REQUIRED ACTION —
At the line that contains "Image resolution: width=568", begin setting down every line word for word, and stop after the last line of the listing.

DATA SECTION —
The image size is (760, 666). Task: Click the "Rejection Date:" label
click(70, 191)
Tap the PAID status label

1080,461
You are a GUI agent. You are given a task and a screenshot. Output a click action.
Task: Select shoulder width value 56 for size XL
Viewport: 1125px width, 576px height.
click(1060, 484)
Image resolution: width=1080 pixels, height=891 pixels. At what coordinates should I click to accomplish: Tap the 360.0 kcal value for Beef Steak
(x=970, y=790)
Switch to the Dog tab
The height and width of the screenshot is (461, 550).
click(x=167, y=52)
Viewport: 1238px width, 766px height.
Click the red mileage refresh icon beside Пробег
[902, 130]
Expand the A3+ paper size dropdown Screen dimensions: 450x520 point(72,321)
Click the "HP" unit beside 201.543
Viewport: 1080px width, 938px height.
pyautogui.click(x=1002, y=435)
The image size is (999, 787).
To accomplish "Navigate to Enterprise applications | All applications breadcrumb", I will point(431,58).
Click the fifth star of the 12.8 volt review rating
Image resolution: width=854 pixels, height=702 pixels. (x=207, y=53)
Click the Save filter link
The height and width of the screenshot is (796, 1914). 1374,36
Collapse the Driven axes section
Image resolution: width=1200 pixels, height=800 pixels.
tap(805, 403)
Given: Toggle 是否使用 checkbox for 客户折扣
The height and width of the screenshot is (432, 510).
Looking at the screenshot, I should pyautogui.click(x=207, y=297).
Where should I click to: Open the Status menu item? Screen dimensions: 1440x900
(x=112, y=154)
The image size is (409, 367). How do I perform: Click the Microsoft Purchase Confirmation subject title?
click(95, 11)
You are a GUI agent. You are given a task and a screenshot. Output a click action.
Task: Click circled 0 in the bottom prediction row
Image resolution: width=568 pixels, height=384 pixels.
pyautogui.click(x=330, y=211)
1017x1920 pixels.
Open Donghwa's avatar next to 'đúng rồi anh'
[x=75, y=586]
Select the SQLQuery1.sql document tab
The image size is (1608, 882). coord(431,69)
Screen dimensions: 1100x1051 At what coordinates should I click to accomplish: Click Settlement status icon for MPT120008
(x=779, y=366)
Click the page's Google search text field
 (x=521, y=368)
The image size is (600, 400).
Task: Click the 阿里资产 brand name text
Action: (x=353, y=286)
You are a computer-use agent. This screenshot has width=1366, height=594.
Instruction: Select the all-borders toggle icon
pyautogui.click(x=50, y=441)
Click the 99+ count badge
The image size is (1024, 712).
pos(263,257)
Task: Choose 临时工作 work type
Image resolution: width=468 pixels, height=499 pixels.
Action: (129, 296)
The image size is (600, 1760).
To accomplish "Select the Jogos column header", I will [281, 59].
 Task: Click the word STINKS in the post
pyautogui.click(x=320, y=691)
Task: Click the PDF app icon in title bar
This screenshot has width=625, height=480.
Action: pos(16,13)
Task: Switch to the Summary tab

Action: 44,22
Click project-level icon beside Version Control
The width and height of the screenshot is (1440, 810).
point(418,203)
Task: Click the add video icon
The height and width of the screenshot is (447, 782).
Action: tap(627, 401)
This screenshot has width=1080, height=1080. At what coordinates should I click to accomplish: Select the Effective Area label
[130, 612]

FINISHED EXERCISE —
Image resolution: width=568 pixels, height=384 pixels.
pyautogui.click(x=330, y=211)
1017x1920 pixels.
Open Donghwa's avatar next to 'đúng rồi anh'
[x=75, y=586]
Select the SQLQuery1.sql document tab
The image size is (1608, 882). coord(431,69)
Screen dimensions: 1100x1051 At what coordinates should I click to accomplish: Click Settlement status icon for MPT120008
(x=779, y=366)
Click the page's Google search text field
 (x=521, y=368)
The image size is (600, 400).
Task: Click the 阿里资产 brand name text
Action: (x=353, y=286)
You are a computer-use agent. This screenshot has width=1366, height=594.
Instruction: Select the all-borders toggle icon
pyautogui.click(x=50, y=441)
Click the 99+ count badge
The image size is (1024, 712).
pos(263,257)
Task: Choose 临时工作 work type
Image resolution: width=468 pixels, height=499 pixels.
Action: (129, 296)
The image size is (600, 1760).
To accomplish "Select the Jogos column header", I will [281, 59].
 Task: Click the word STINKS in the post
pyautogui.click(x=320, y=691)
Task: Click the PDF app icon in title bar
This screenshot has width=625, height=480.
Action: pos(16,13)
Task: Switch to the Summary tab

Action: 44,22
Click project-level icon beside Version Control
The width and height of the screenshot is (1440, 810).
point(418,203)
Task: Click the add video icon
The height and width of the screenshot is (447, 782).
Action: tap(627, 401)
This screenshot has width=1080, height=1080. At what coordinates should I click to accomplish: Select the Effective Area label
[130, 612]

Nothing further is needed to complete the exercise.